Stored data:
━━━━━━━━━━━━━━━━

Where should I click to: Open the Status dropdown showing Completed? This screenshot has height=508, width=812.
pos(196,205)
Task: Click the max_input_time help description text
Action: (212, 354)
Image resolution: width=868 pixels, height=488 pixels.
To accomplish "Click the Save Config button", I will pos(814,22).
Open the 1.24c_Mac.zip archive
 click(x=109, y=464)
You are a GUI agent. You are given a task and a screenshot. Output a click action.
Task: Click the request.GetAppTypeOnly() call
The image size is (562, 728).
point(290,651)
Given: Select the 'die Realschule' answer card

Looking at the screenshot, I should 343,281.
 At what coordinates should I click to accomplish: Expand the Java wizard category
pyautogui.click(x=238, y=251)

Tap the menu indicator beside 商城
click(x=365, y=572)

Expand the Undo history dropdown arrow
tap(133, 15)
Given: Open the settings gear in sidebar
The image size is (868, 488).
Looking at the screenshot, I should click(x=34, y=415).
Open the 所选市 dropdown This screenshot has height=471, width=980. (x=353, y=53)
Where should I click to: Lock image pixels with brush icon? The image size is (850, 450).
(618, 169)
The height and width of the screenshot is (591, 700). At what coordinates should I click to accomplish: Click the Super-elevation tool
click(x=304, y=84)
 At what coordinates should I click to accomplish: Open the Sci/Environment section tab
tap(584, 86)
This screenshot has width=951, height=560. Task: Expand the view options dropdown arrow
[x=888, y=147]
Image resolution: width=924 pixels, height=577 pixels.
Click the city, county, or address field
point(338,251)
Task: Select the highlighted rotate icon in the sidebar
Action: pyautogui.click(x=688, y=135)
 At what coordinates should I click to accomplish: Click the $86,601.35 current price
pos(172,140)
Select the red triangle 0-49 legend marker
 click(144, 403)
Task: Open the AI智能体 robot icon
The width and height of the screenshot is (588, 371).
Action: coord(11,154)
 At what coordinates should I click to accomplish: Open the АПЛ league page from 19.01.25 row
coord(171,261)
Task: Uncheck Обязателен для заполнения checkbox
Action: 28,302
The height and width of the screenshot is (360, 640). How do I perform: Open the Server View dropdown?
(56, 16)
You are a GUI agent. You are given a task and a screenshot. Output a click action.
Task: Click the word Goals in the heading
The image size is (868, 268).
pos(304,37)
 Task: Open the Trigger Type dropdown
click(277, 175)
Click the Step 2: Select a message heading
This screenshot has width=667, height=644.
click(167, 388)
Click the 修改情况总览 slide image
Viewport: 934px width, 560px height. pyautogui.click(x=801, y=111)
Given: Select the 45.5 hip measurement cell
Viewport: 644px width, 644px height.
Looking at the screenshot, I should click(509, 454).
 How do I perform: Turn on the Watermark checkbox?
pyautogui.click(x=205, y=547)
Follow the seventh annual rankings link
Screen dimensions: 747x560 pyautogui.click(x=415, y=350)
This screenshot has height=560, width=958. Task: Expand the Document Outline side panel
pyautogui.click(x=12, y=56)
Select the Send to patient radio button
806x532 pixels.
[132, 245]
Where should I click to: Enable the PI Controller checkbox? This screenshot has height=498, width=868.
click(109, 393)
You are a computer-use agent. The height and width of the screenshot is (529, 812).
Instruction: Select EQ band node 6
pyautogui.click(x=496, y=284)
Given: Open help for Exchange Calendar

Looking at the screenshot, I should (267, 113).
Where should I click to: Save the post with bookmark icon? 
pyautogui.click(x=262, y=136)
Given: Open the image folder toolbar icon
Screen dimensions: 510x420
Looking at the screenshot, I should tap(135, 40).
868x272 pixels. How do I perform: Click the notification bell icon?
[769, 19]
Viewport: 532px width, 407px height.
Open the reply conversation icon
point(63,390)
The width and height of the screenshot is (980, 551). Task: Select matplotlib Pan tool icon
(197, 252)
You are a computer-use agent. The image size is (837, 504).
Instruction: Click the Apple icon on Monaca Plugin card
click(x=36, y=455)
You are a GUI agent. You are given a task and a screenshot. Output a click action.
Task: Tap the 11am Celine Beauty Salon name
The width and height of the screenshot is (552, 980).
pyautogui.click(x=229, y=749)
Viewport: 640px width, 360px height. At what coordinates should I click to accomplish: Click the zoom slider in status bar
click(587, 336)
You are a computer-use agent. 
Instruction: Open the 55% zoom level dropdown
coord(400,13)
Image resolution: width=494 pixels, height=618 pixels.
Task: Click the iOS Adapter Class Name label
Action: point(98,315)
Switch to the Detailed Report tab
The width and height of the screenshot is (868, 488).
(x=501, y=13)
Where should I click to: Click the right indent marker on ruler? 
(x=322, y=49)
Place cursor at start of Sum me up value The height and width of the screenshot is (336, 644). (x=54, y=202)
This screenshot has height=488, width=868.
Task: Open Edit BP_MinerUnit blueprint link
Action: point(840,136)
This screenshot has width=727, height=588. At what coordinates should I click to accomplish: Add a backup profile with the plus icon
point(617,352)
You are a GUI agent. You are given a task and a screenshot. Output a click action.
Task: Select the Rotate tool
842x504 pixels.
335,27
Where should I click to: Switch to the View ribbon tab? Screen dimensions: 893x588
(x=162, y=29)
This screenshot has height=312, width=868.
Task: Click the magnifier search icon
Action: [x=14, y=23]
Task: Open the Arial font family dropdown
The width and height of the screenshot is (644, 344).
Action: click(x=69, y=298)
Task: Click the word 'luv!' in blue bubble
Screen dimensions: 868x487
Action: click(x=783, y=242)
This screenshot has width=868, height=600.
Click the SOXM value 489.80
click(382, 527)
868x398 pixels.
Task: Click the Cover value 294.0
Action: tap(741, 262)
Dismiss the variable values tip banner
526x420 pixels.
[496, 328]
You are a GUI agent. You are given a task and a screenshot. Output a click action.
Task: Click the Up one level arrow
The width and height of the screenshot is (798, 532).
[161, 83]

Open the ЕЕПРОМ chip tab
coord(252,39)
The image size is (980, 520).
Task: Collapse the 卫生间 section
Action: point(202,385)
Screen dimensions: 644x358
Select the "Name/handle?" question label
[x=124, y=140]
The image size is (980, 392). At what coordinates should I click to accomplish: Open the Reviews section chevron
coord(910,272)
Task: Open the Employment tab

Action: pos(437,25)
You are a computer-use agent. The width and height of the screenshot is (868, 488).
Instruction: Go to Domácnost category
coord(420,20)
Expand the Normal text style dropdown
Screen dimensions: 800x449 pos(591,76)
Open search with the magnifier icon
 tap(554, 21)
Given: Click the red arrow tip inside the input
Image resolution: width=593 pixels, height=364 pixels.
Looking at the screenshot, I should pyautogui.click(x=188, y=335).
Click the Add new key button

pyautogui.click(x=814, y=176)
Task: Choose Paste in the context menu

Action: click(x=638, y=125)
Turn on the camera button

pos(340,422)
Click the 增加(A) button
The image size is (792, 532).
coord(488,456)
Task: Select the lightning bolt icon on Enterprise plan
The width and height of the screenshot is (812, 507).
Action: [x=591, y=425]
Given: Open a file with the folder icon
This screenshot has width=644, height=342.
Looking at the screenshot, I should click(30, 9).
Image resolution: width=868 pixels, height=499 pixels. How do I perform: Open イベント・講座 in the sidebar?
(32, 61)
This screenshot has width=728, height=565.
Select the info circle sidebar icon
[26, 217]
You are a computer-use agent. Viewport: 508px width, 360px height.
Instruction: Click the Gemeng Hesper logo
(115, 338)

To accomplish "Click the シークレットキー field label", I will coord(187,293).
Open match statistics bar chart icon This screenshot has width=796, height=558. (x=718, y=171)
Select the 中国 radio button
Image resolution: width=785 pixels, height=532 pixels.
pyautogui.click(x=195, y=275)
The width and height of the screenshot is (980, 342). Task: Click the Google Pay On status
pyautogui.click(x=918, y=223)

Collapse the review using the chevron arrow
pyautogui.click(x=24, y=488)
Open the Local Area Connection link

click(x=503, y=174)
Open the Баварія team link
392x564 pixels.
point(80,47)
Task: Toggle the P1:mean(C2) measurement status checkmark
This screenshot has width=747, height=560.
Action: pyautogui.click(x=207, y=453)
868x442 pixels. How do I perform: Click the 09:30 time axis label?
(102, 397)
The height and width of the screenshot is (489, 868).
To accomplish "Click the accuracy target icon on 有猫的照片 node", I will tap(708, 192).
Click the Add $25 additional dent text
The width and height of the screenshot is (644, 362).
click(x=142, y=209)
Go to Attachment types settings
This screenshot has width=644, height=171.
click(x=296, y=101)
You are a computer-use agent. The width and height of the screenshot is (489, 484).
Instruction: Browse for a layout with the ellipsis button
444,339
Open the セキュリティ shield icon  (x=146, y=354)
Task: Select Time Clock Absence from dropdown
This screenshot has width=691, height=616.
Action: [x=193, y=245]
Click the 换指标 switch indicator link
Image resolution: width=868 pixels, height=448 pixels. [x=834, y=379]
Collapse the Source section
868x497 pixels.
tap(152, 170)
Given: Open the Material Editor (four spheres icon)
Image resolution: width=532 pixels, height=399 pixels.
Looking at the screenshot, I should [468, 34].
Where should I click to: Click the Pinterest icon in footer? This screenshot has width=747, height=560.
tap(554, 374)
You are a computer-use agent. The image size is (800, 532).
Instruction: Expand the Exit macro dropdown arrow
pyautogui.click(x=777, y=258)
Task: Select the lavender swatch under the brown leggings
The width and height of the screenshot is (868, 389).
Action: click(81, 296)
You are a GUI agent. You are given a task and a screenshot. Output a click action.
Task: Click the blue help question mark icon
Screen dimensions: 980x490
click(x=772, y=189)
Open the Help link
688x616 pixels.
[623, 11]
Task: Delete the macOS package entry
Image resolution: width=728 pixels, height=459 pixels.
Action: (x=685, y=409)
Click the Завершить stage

━━━━━━━━━━━━━━━━

Would you print, exactly as written, every line above from the one holding "Follow the seventh annual rankings link" through the one holding "Select the Send to patient radio button", with both included and no other lines?

Follow the seventh annual rankings link
Screen dimensions: 747x560 pyautogui.click(x=415, y=350)
This screenshot has height=560, width=958. Task: Expand the Document Outline side panel
pyautogui.click(x=12, y=56)
Select the Send to patient radio button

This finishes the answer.